Description of the task - Could you copy each line of the entries that contains "computer"?

Stored records:

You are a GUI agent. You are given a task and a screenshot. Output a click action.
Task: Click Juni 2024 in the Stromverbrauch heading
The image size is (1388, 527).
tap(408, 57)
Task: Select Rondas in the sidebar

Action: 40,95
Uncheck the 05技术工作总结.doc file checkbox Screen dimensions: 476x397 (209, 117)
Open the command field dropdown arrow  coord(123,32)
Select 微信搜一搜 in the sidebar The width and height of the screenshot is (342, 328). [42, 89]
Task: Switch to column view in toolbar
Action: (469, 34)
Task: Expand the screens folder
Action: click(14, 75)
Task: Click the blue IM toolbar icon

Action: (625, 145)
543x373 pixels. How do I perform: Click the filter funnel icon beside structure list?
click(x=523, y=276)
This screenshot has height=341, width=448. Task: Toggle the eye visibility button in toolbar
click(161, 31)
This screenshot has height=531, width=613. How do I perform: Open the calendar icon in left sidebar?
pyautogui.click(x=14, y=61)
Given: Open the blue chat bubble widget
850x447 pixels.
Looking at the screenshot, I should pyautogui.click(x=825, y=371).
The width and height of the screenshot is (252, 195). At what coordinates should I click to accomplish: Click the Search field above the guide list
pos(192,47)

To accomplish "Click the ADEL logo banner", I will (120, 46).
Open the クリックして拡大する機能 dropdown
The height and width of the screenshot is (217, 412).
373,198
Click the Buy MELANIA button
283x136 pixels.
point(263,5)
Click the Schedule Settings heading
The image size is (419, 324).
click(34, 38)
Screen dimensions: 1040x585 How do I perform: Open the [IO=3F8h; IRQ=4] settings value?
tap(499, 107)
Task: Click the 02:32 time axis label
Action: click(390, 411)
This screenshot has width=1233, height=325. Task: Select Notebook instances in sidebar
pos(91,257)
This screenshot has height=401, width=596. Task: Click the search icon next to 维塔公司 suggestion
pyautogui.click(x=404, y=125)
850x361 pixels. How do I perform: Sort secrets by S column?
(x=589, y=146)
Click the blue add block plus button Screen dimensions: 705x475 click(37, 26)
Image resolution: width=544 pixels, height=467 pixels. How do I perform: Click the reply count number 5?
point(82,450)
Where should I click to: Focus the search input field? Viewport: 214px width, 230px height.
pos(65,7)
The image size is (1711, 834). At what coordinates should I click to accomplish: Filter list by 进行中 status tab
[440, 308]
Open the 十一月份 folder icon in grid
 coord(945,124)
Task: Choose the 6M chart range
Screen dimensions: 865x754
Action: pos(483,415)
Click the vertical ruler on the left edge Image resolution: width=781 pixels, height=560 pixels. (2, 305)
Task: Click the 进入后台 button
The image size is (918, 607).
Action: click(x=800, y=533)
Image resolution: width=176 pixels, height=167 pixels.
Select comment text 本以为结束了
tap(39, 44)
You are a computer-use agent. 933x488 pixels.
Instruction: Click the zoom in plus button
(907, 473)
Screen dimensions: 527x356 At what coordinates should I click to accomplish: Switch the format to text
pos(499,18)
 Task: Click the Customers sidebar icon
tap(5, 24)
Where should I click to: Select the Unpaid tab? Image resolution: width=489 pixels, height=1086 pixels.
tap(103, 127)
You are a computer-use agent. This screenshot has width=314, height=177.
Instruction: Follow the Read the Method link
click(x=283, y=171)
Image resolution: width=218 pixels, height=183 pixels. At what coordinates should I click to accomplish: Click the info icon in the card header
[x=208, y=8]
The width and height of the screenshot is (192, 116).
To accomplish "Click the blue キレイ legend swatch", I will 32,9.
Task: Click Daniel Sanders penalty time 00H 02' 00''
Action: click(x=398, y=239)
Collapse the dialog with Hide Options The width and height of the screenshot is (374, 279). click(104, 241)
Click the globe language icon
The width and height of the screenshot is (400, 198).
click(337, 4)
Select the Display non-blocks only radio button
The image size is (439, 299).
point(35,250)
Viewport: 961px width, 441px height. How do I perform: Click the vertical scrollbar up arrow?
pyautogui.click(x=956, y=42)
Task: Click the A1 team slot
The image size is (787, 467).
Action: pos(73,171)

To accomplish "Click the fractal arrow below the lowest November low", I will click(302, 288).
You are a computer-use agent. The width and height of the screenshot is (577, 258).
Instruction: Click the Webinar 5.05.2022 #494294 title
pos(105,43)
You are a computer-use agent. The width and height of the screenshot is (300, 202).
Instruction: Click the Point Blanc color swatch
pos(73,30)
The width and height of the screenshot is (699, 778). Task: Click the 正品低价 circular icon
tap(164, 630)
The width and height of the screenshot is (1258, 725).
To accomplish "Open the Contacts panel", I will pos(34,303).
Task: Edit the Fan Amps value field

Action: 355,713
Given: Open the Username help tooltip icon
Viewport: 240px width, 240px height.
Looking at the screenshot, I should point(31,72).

Answer -
You are a computer-use agent. 933x488 pixels.
You are a computer-use agent. This screenshot has width=314, height=177.
You are a computer-use agent. The width and height of the screenshot is (577, 258).
You are a computer-use agent. The width and height of the screenshot is (300, 202).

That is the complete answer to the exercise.